London, Oct 3 (IANS): In a significant breakthrough, a team of researchers have found underlying mechanisms of Parkinson's disease, offering the potential for innovative treatments in the future Parkinson's disease is a chronic condition that affects the central nervous system, leading to symptoms such as difficulty walking, tremors, cognitive challenges, and, eventually, dementia.
The disease which afflicts over 10 million people worldwide, currently has no cure, but certain medical treatments can offer relief from its symptoms.
The understanding of Parkinson's disease has been quite limited.
It primarily revolved around the genetic factors responsible for familial cases, while the causative factors in the vast majority of patients remained unknown.
Researchers from the University of Copenhagen in Denmark found that small fragments of mitochondrial DNA spreads the disease.
“For the first time, we can show that mitochondria, the vital energy producers within brain cells, particularly neurons, undergo damage, leading to disruptions in mitochondrial DNA(LP1). This initiates and spreads the disease like a wildfire through the brain,” said Professor Shohreh Issazadeh-Navikas.

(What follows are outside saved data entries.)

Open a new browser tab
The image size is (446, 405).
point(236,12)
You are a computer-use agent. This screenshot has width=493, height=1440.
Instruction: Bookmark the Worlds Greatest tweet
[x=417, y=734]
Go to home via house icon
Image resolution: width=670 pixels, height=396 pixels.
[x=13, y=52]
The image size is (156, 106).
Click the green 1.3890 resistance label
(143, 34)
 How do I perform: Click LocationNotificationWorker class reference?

"Our findings establish that the spread of the damaged genetic material, the mitochondrial DNA, causes the symptoms reminiscent of Parkinson’s disease and its progression to dementia," she added.
By examining both human and mouse brains, researchers discovered that the damage to mitochondria in brain cells occurs and spreads when these cells have defects in anti-viral response genes.
In the paper, published in the journal Molecular Psychiatry, they sought to understand why this damage occurred and how it contributed to the disease.
“Small fragments of -- actually DNA -- from the mitochondria are released into the cell. When these fragments of damaged DNA are misplaced, they become toxic to the cell, prompting nerve cells to expel this toxic mitochondrial DNA,” Issazadeh-Navikas explains.
“Given the interconnected nature of brain cells, these toxic DNA fragments spread to neighboring and distant cells, similar to an uncontrolled forest fire sparked by a casual bonfire” she added.
Issazadeh-Navikas envisions that the study marks the initial stride towards a better understanding of the disease, and the development of future treatments, diagnostics, and measurement of treatment efficacy for Parkinson’s disease.
She also expressed hope that “detecting the damaged mitochondrial DNA could serve as an early biomarker for disease development”.